New York has a unique legal landscape that affects how evidence cases are litigated and resolved. The state's court system includes the Civil Court (for claims up to $25,000), the Supreme Court (the primary trial court for unlimited jurisdiction), the Appellate Term (which hears appeals from lower courts), the Appellate Division (divided into four Departments, with the Second Department covering Long Island, Brooklyn, Queens, Staten Island, and several upstate counties), and the Court of Appeals (the state's highest court). Each court has its own procedural requirements, local rules, and case-assignment practices that can significantly impact the outcome of your case.

For evidence matters on Long Island, cases are typically filed in Nassau County Supreme Court (at the courthouse in Mineola) or Suffolk County Supreme Court (in Riverhead). No-fault arbitrations are heard through the American Arbitration Association, which assigns arbitrators throughout the metropolitan area. Workers' compensation claims go to the Workers' Compensation Board, with hearings at district offices across the state. Understanding which forum is appropriate for your case — and the specific procedural rules that apply — is essential for a successful outcome.

The procedural landscape in New York also includes important timing requirements that can affect your case. Most civil actions are subject to statutes of limitations ranging from one year (for intentional torts and claims against municipalities) to six years (for contract actions). Personal injury cases generally have a three-year deadline under CPLR 214(5), while medical malpractice claims must be filed within two and a half years under CPLR 214-a. No-fault insurance claims have their own regulatory deadlines, including 30-day filing requirements for applications and 45-day deadlines for provider claims. Understanding and complying with these deadlines is critical — missing a filing deadline can permanently bar your claim, regardless of how strong your case may be on the merits.

Attorney Jason Tenenbaum regularly practices in all of these venues.

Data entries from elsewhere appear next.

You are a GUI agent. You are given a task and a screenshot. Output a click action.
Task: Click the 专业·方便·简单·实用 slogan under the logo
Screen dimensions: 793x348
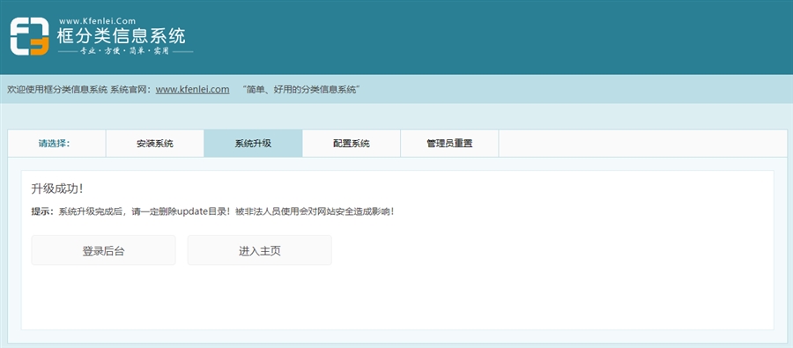click(x=125, y=52)
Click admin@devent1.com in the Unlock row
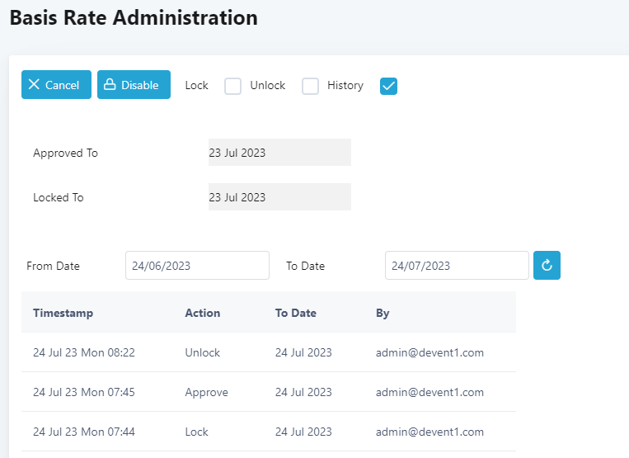This screenshot has height=458, width=629. point(430,352)
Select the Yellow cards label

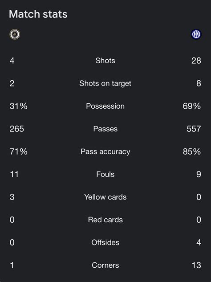(x=106, y=197)
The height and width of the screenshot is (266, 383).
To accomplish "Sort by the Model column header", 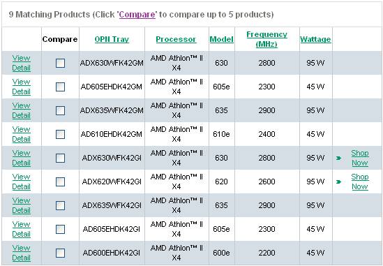I will [x=222, y=39].
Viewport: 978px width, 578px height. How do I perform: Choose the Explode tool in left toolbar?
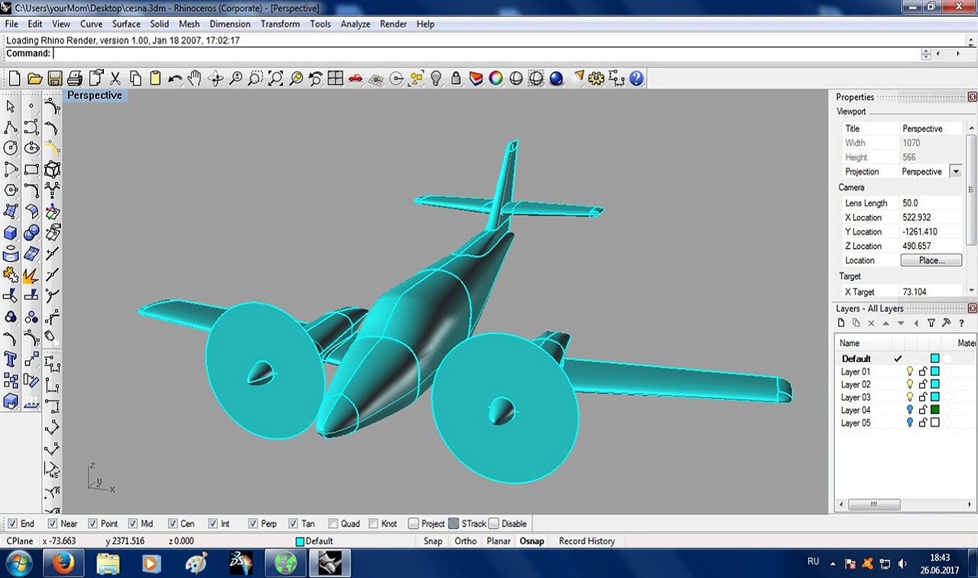click(31, 276)
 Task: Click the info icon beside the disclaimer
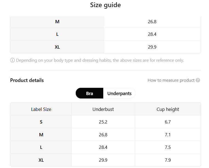[x=12, y=60]
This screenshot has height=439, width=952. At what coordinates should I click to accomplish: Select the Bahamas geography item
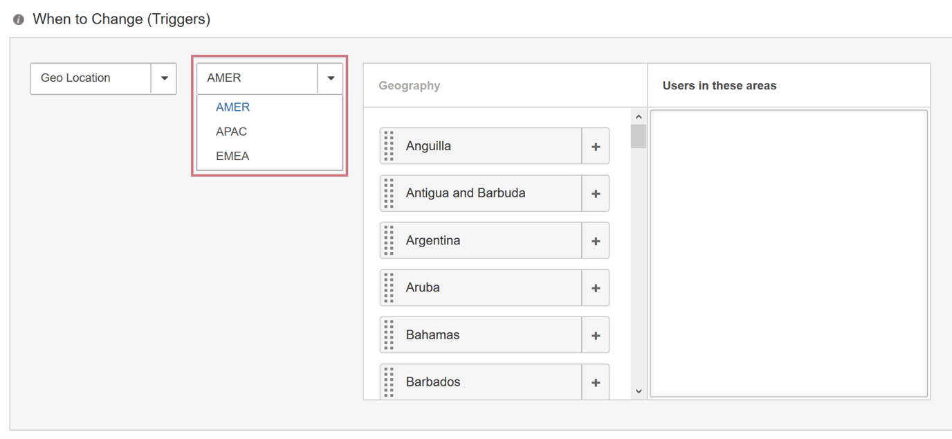click(484, 335)
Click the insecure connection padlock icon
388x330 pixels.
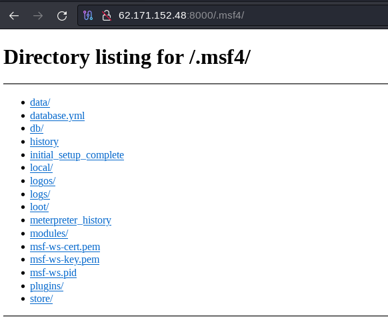107,15
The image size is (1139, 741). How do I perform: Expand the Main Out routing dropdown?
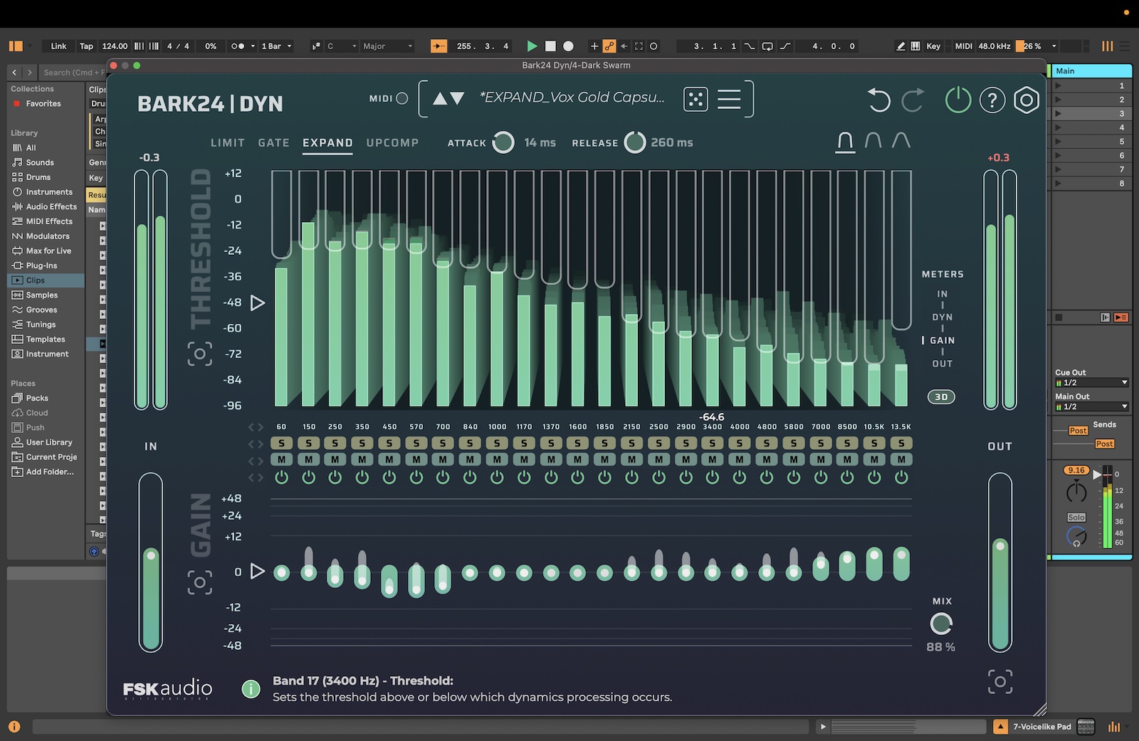click(x=1091, y=407)
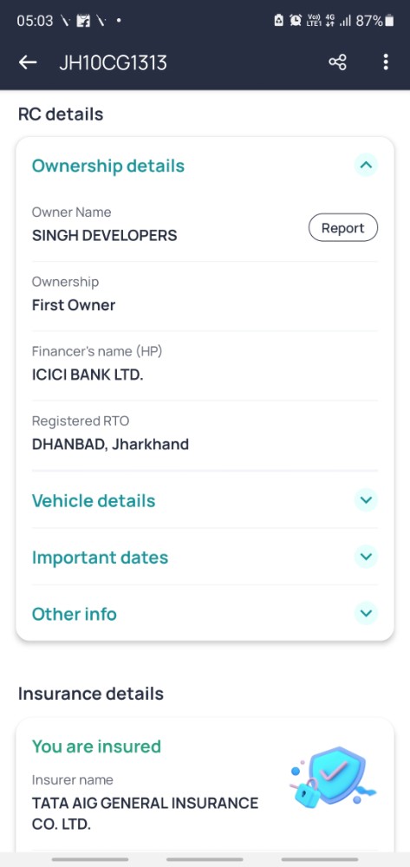Image resolution: width=410 pixels, height=867 pixels.
Task: Tap the signal strength icon
Action: (345, 21)
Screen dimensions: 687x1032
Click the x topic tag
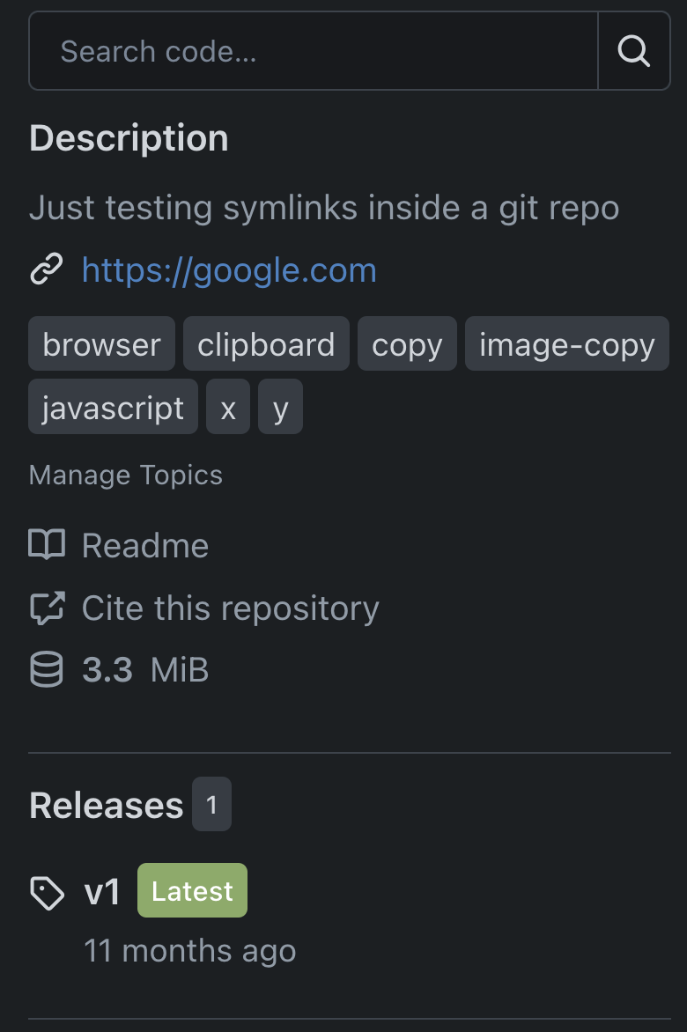point(228,408)
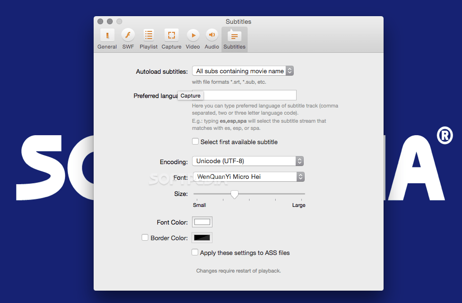Image resolution: width=462 pixels, height=303 pixels.
Task: Enable 'Select first available subtitle'
Action: tap(195, 142)
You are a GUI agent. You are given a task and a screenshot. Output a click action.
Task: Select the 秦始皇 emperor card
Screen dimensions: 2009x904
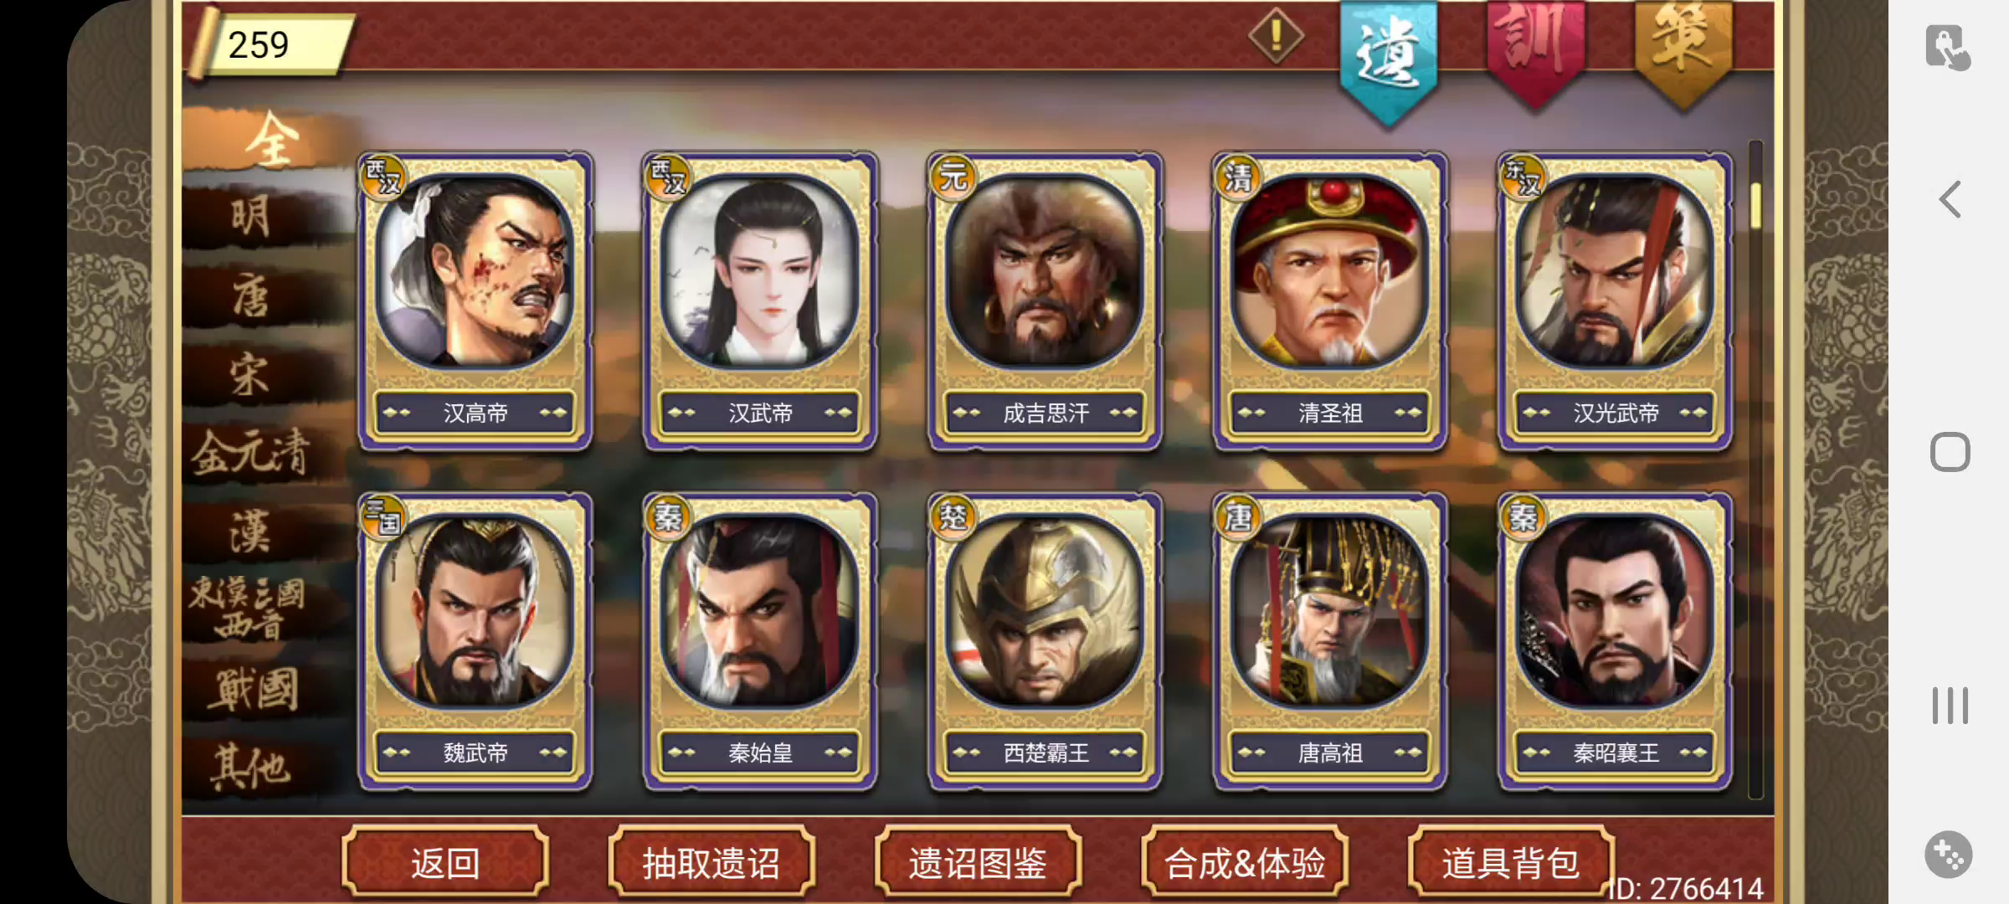[760, 642]
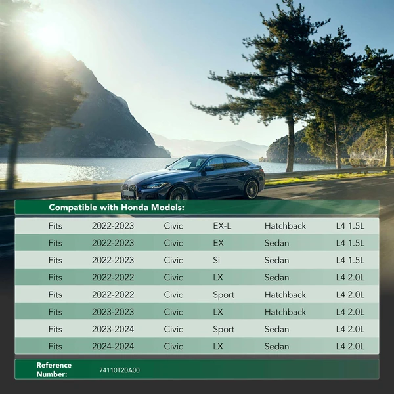Click the 'Compatible with Honda Models:' header
This screenshot has height=394, width=394.
click(x=116, y=208)

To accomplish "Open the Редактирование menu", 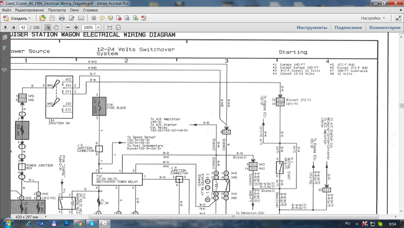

His office at 326 Walt Whitman Road, Suite C, Huntington Station, NY 11746, is centrally located on Long Island, providing convenient access to courts and offices throughout Nassau County, Suffolk County, and New York City. Whether you need representation in a no-fault arbitration, a personal injury trial, an employment discrimination hearing, or an appeal to the Appellate Division, the Law Office of Jason Tenenbaum, P.C. brings $24+ years of real courtroom experience to your case. If you have questions about the legal issues discussed in this article, call (516) 750-0595 for a free, no-obligation consultation.

New York's substantive law also presents distinct challenges. In motor vehicle cases, the no-fault system under Insurance Law Article 51 provides first-party benefits regardless of fault, but limits the right to sue for non-economic damages unless the plaintiff establishes a "serious injury" under one of nine statutory categories. This threshold — codified at Insurance Law Section 5102(d) — requires medical evidence showing more than a minor or subjective injury, and courts have developed detailed standards for each category. Fractures must be documented through imaging studies. Claims of permanent consequential limitation or significant limitation of use require quantified range-of-motion testing with comparison to norms. The 90/180-day category demands proof that the plaintiff was unable to perform substantially all of their usual daily activities for at least 90 of the 180 days following the accident.

In employment discrimination cases, the legal standards vary depending on whether the claim arises under state or local law. The New York State Human Rights Law employs a burden-shifting framework: the plaintiff must first establish a prima facie case by showing membership in a protected class, qualification for the position, an adverse employment action, and circumstances giving rise to an inference of discrimination. The burden then shifts to the employer to articulate a legitimate, non-discriminatory reason for its decision. If the employer meets this burden, the plaintiff must demonstrate that the stated reason is pretextual. The New York City Human Rights Law, by contrast, applies a broader standard, asking whether the plaintiff was treated less well than other employees because of a protected characteristic.